Public institutions are often criticized as being bureaucratic, inefficient, or ineffective at fulfilling the purposes they are designed to do, compared with private, user-centric, industries. Often in the case of public institutions, individuals have no opportunity to choose a better product, as is the case in the private sector. That therefore leaves little incentive to innovate the design of public services. However initiatives are not absent. ThinkPublic, a social design agency, has worked with hospitals in the UK to redesign the National Health Service to become a more patient-centered public service. Their experience based design methodology involves individuals’ experiences, existing and aspirational, in the design process. Interviews, videos, photographs, journals, and web blogs of patients, carers, and hospital staff have all been used to design new, patient-centered, solutions for several difficult areas of health care, while simultaneously encouraging patients, carers, and staff to work together to address problems.

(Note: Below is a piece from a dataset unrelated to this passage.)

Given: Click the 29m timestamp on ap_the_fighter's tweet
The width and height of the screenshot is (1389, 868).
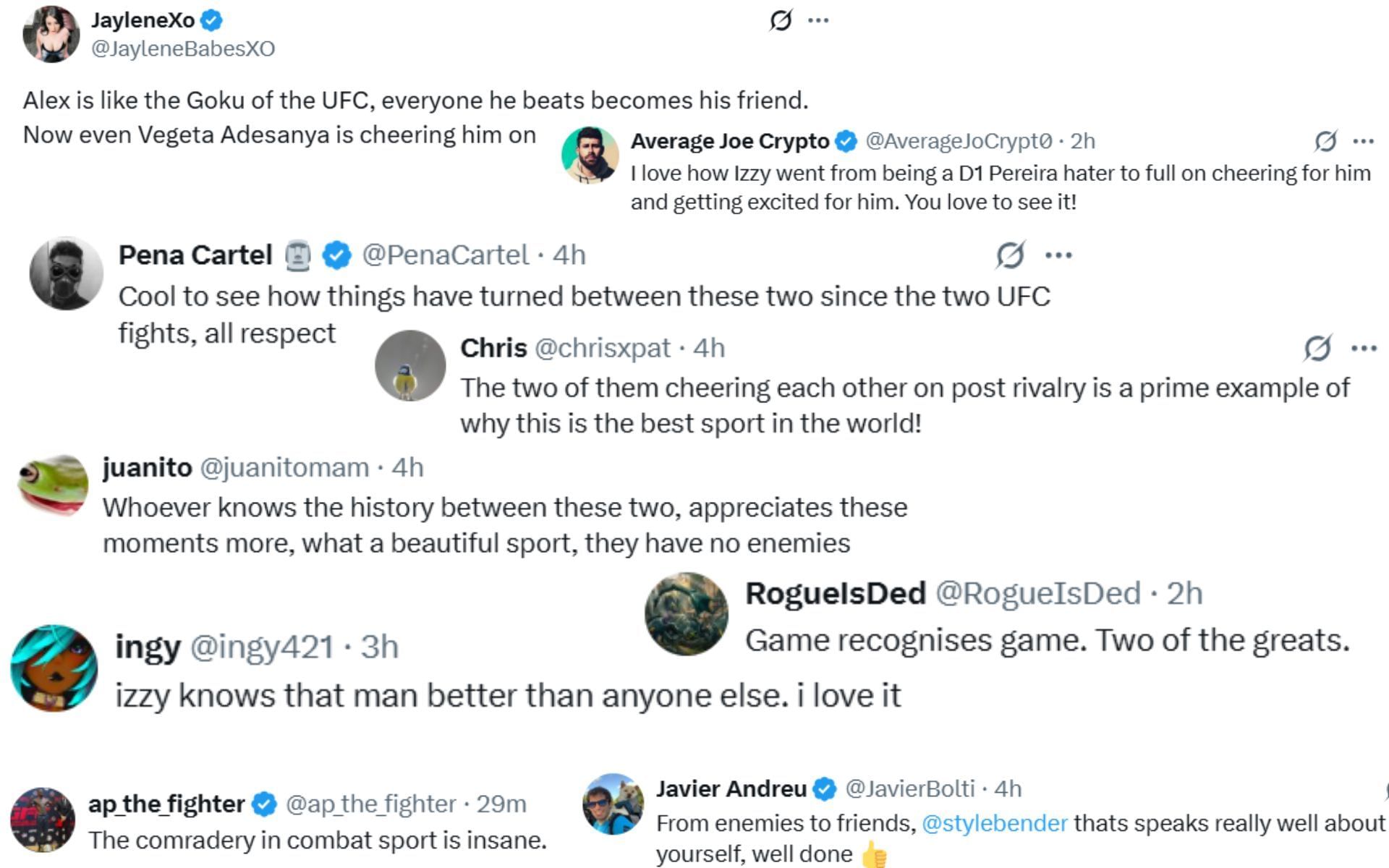Looking at the screenshot, I should [x=501, y=804].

One such case study is Alzheimer100, conducted in partnership with the Alzheimer’s Society, which searched for ways in which to help the increasing needs of dementia patients and carers. Using experience based design methodology, ThinkPublic presented several ideas for ways the National Health Service can become more patient-centered in their delivery of services. These included a Dimentia Signpost Service, which would enable patients and carers to become aware of the services available to them, a mentoring program and support group for carers, and an artist designed safe wandering garden, to allow patients to relax and enjoy nature without putting themselves at risk of becoming lost or injuring themselves. ThinkPublic’s recommendations resulted in the government’s National Dementia Strategy in 2008.

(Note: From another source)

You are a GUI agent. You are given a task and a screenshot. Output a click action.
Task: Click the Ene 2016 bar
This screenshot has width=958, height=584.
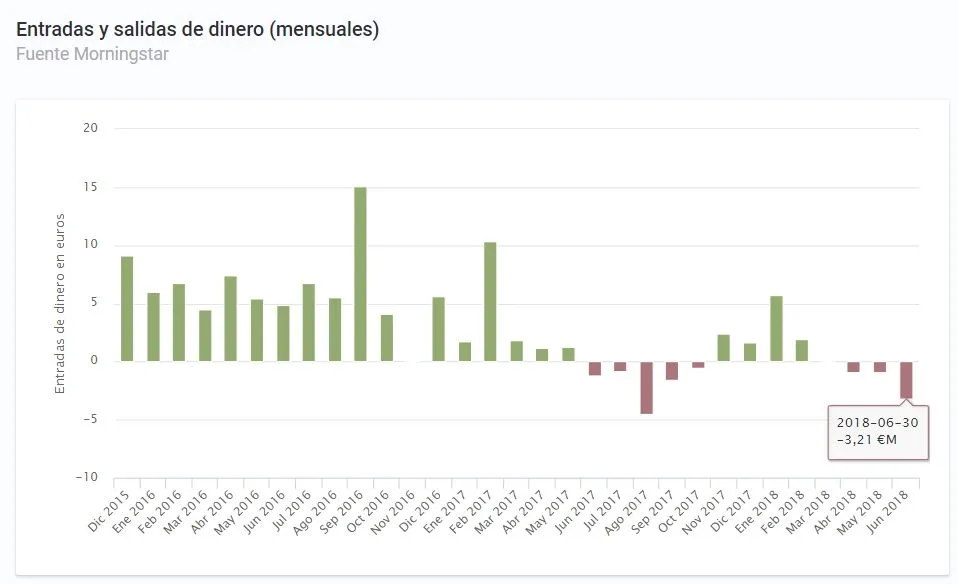(153, 327)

Experience based design is one user-based methodology being used to innovate the UK’s public health care system. It empowers individuals to make changes to the problems that arise in the health care system, while facilitating cooperation and co-design between patients, staff, and carers. Rather than relying upon indicators of speed and efficiency, it invites deeper reflection and understanding of patients’ feelings and experiences. In this way, not only systems and processes, but experiences, can be redesigned create more relational and trust-building public services.